RIP Ray Edward “Dink” Hendrick Jr. Born August 18, 1931, in Shamrock, Texas. Died January 24, 1990, in Wheeler, Texas. Both are in Wheeler County. However, there were many miles and many places between the two events.
In thinking about events to share, I decided to cut the hundreds down to two. These were in the first five that popped into my head and seemed appropriate.
Scout Camping Trip
The Boy Scout week-long camping trip to New Mexico was a great example. The boys ranged from age 11 to about 17 at that time. I was the Scoutmaster, and my Dad and several other dads accompanied us on this memorable trip. We worked on many merit badges from cooking to wilderness survival. All the dads were great, but one story stands out in my brain.
We were cooking breakfast one morning and one of the younger boys, on his first trip, was horseplaying around the fire. All was fine until he kicked up dirt into the cooking food. Dad quickly made it known that horseplay was fine, but not around the food. He made sure the boy got the message and as a result, the running and jumping around took place far away from the food after that.
My First Hunting Trip
Hunting was one of Dad’s passions, especially quail. I remember my first time hunting with him.
The car was loaded, and we were heading from Spearman, Texas to Wheeler County. I was about twelve at the time. Leaving the house, Dad drove through downtown and pulled in at the Western Auto store and went in by himself.
When he came out, he was carrying a long, narrow box. Getting into the car, he handed me the box and said, “Don’t mess with it now. We’ll go over what you need to know when we get to Shamrock. In the box was a Springfield Model 18 410 shotgun. It was a beauty with a bolt action and perfectly sized for a twelve-year-old boy. I was in heaven.

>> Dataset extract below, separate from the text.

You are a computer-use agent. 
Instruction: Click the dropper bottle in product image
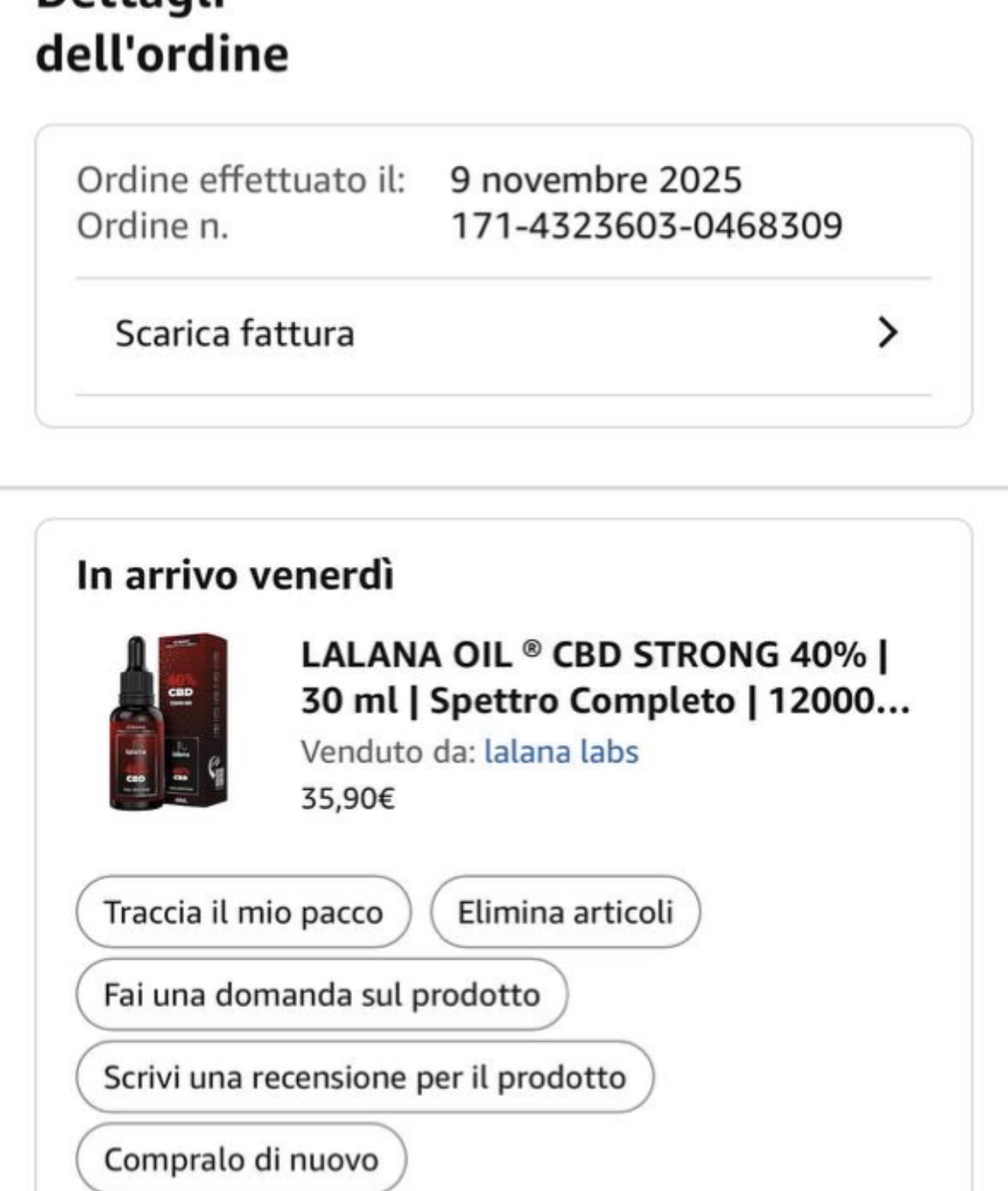click(137, 733)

Gun and hunting safety was first and foremost with Dad, and I learned from him. I don’t remember if I shot any birds that first trip, but I had a great time with Dad in the field that weekend.

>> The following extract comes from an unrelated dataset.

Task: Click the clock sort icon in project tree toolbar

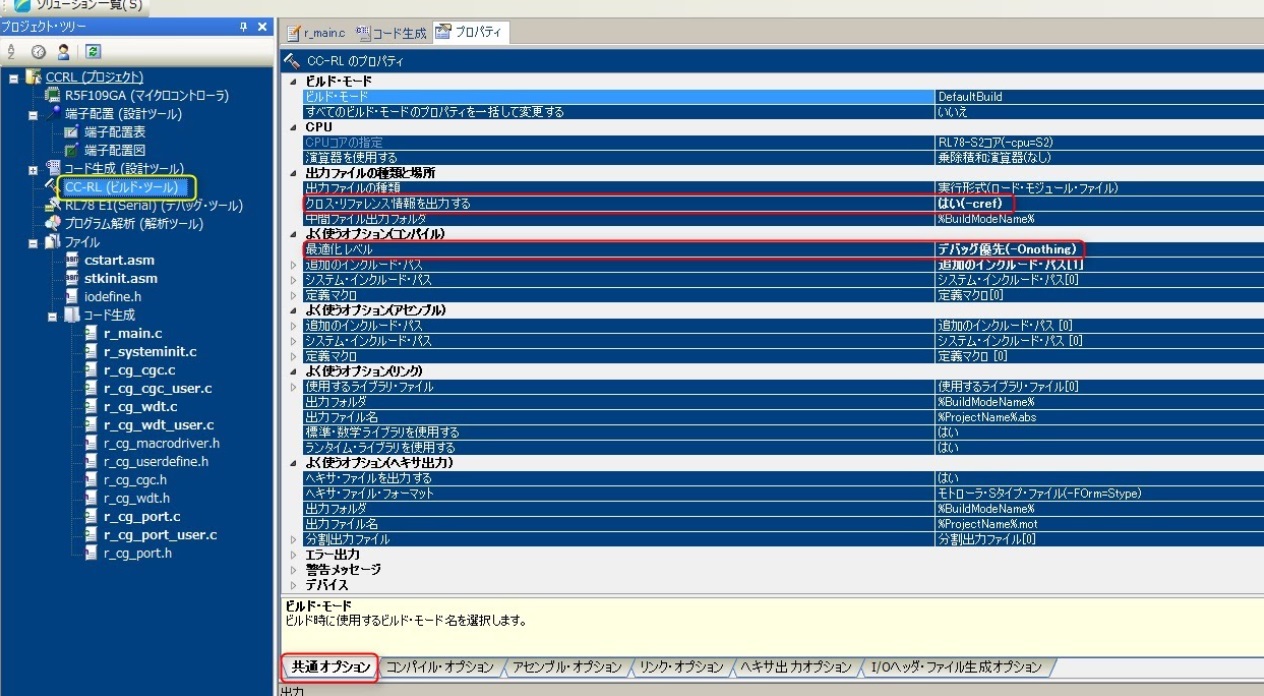Action: coord(38,51)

Then there was the trip in the big truck and trailer full of equipment. It was the summer of 1961, and Dad invited me to go along. The story revolves around me, refusing to eat anything but pancakes and hamburgers.
And the time he bought me a set of junior golf clubs and asked me to play with him on a real golf course.
And the baseball saga, or skateboard crashes, and the time my bicycle handlebars came off mid-jump and Dad welded the pieces back together.
I could tell dozens of more stories about him that shaped my life, but I will refrain for now.